Note: the following article on gender and sexuality in Dracula is a modified excerpt (pp. 102-107) from my doctoral dissertation, “Time is Everything with Him”: The Concept of the Eternal Now in Nineteenth-Century Gothic, which can be downloaded (for free) from the repository of the Tampere University Press. For a list of my other academic publications, see the list on the main website.

Productive and Non-Productive Sexuality in Dracula

Bram Stoker’s Dracula is a text replete with sexual innuendos. More importantly, it is filled with hints at a non-normative sexuality.

Count Dracula makes it almost explicit, when he warns the three female vampires that are about to attack Jonathan to stay back, stating “[t]his man belongs to me!” (Stoker 2003, 46). Hindle notes that Stoker’s earlier drafts were even more revealing, as Dracula’s full warning originally was “[t]his man belongs to me I want him” (Hindle 2003, xxxiv).

sexuality in Dracula
Victorian sexuality is a misunderstood subject

In this regard, it is pertinent to underline that this kind of sexuality implied here is non-productive. Not only is it contrary to the normative heterosexual monogamy encouraged by Victorian society, but through this very lack of procreation it also becomes atemporal; by denying the children, it essentially denies the future.

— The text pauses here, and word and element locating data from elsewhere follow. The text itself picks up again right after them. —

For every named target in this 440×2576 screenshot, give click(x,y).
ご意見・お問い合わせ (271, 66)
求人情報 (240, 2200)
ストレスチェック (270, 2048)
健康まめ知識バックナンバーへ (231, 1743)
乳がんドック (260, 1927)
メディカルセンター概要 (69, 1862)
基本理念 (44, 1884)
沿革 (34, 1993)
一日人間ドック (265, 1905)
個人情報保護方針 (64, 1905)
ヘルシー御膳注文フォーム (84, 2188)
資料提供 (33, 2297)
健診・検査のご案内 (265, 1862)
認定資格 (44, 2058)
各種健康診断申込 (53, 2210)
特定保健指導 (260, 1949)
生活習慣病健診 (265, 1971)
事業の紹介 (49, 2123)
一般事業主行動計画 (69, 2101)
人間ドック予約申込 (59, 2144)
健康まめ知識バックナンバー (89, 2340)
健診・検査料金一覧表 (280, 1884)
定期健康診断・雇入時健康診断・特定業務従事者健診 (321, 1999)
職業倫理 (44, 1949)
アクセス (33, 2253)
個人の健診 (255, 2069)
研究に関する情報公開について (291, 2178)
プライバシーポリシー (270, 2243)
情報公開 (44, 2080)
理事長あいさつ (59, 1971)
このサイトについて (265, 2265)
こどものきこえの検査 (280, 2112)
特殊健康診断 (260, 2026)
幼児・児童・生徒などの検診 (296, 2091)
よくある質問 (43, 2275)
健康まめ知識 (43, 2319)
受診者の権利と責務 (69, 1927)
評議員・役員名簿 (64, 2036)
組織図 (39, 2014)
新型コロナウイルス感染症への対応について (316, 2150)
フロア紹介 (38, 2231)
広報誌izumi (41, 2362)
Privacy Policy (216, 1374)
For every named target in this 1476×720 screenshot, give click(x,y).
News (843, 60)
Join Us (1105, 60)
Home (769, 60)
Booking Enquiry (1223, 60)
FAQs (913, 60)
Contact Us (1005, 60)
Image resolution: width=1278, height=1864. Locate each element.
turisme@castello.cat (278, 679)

In terms of homoeroticism and temporality, it is also worth noting that Baudelaire considered the lesbian as “the heroine of modernism because she combines with a historical ideal the greatness of the ancient world” (Benjamin 1983, 90).

Perhaps tapping into Stoker’s only-unconscious writings, Coppola’s film adaptation includes a fleeting scene where Mina and Lucy kiss in the garden during the storm.